Kendisini idame ettirme konusunda her düzen doğal bir eğilime
sahiptir, çünkü mevcut düzenden beslenenler onun değişmesini
istemezler.
Ve mümkün olan en uzun süre dümende kalmak için azami gayret
gösterirler.
İşte bu gayretlerin bir bölümü açık, bir bölümü kısmen veya
nispeten gizlidir.
Gizlinin peşinden deşifre etmek ve akabinde fikir yürütmek
aydın zevatın görevidir.
Demokratik sistemlerde herkesin yeri, görev alanı ve çalışma
kuralları bellidir.
Toplumsal huzur açısından herkesin görevini liyakat ve
sadakatla yapması beklenir.
Demokratik ve objektif bilgi akışı sağlanmadığı takdirde,
kendisine aydın sıfatını yakıştıran bir takım bilgi hamalı
enteller ya tutarsa misali tahminler sıralamaya başlarlar…
Yanılmak ayıp değil ya…
Hepimiz de insanız sonuçta ve “düşmez kalkmaz bir Allah…”
***
Üniversitede iletişim okumuş ve epeyce de mürekkep yalamış
biri olarak naçizane bir-iki görüş beyanında bulunacağım
izninizle.
Sürçülisan edersem peşinen affola.
Aydının görevi aydınlatmaktır !
Mademki aydınsın, adın üzerinde aydınlatacaksın.

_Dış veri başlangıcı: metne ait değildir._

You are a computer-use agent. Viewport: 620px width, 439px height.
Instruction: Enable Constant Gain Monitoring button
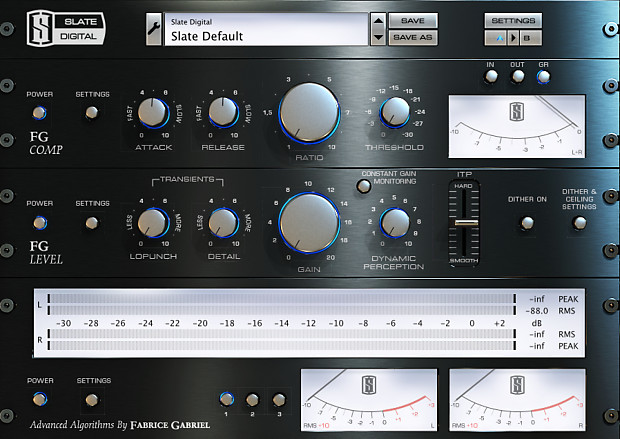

Mum gibi dibin karanlık kalsa da, etrafına ışık saçacaksın.
Bu senin birinci görevin.
Fakat önce aydınlatacak bir aydın olabilmek için kendin
aydınlanacaksın.
Rahmetli Uğur Mumcu’nun ifadesiyle “fikir
sahibi olmadan zikir sahibi olmayacaksın”…
Bildiğin ve inandığın doğruları söyleyecek kadar cesur
olacaksın !
Sonra tarafsız değil, tam aksine taraflı olacaksın :
Karanlığa karşı aydınlığı, hurafeye karşı bilimi, haksıza
karşı haklıyı, yalana karşı doğruyu, zalime karşı mağduru
savunacaksın.
Ve bunu küfür, hakaret ve iftiradan uzak kalarak yapacaksın.
Birilerinin adamı veya kadını değil, adam gibi adam veya
kadın gibi kadın olacaksın !
Samimi ve dürüst olacaksın, kalemini veya kameranı
satmayacak, bilgi hamalı beynini iktidar veya sermaye
sahiplerine kiralamayacaksın.
“Ya göründüğün gibi olacak, ya da olduğun gibi
görüneceksin !”
İşte o zaman halk sana inanır, güvenir, yanılsan da affeder,
cüzdanını doldurur…
Yok oluyor diyorsan, kendine başka bir meslek seçeceksin.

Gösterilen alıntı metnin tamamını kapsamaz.